It is a little known fact that parents with kids who do not sleep are suspicious of parents who have kids that do. It is not to say that we don't believe the parents of sleeping kids, it is just that we don't believe you. And we are jealous.

It is a little known fact that parents with kids who do not sleep are suspicious of parents who have kids that do.

It is not to say that we don't believe the parents of sleeping kids, it is just that we don't believe you. And we are jealous.

Very, very jealous.

I am writing my column in the wee hours of the morning (2 a.m.- ish) because I was having a restless sleep. As I clawed to the surface of wakefulness, I discovered my daughter sleeping at the end of our bed and her surprisingly heavy legs were lying on top of me. I tried to wake her to send her back to bed but she either ignored me or was sleeping heavily (likely the former) and, as such, I was forced to carry her back to her bed.

Sleeping children are cute, particularly when they are actually sleeping and not when you have to schlep them around at an ungodly hour hoping that you don't trip on a toy in their room.

I popped her back into her own bed with minimal grunting and tried to go back to sleep but, rather than sleeping, I started to think about Christmas presents and shopping and work and money. I was quite awake when my daughter came back into room less than half an hour later because she had a nightmare that her dad had two faces.

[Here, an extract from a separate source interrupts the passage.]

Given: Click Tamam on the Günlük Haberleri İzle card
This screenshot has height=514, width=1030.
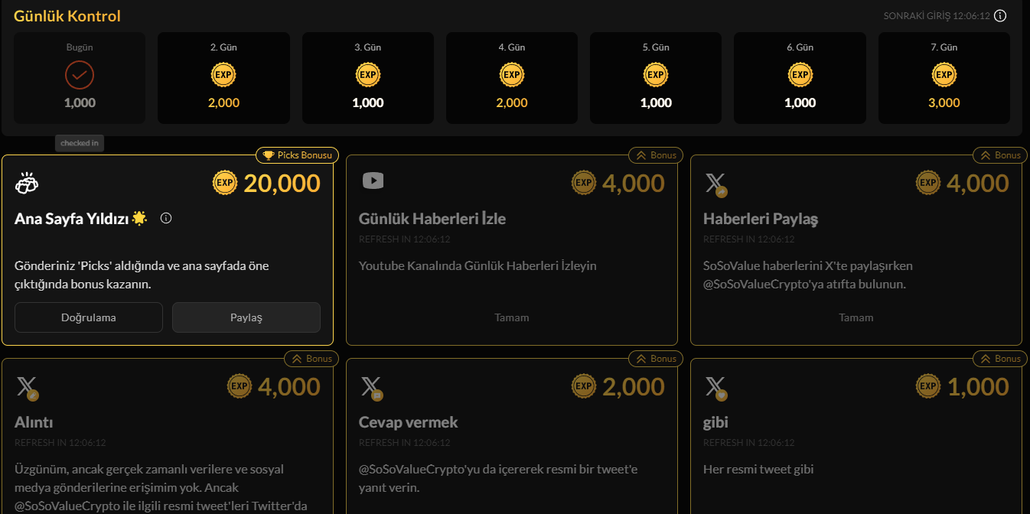Looking at the screenshot, I should point(512,317).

I brought her back to her own bed, making sympathetic, groggy noises, and lay down with her in her tiny bed until she was back in dreamland. Still planning Christmas in my head, I went back to bed with the faint hope that I would fall instantly asleep when my head hit the pillow.

I did not.

The pillow was too hard - I should buy new pillows. - Hey, I should buy a new sheet set. Does so-and-so needs new sheets too? Towels, though, I hope I get towels. Have I bought towels since our wedding? I wonder what colour of towels I want. I need to buy photo frames and send the Christmas package to my mother-in-law. I wonder if it will get there in time. We ordered presents online, will they come in time? Oh god, what if they don't arrive? And so on, and so on until I eventually got up, did a load of laundry and opened my computer intending to write my thesis only to write my column instead.

She is still sleeping but I don't trust it yet.

My mom tells me that when I was little I was a good sleeper except if a noise woke me up, I was up for the night and I wanted to play. My little girl is like that except she doesn't want to play - she just wants to sleep right beside me, attached to me like a sweaty little barnacle. It is a good thing she is cute.

I know that there are other parents out there scrolling through their social media sites in the early morning hours hoping to suddenly and deeply fall back asleep, wishing they had just listened to that one friend who told them to just let them cry it out.

I see you, fellow exhausted parents.

I am also sitting on the couch in my pajamas wondering if it is too early to make coffee.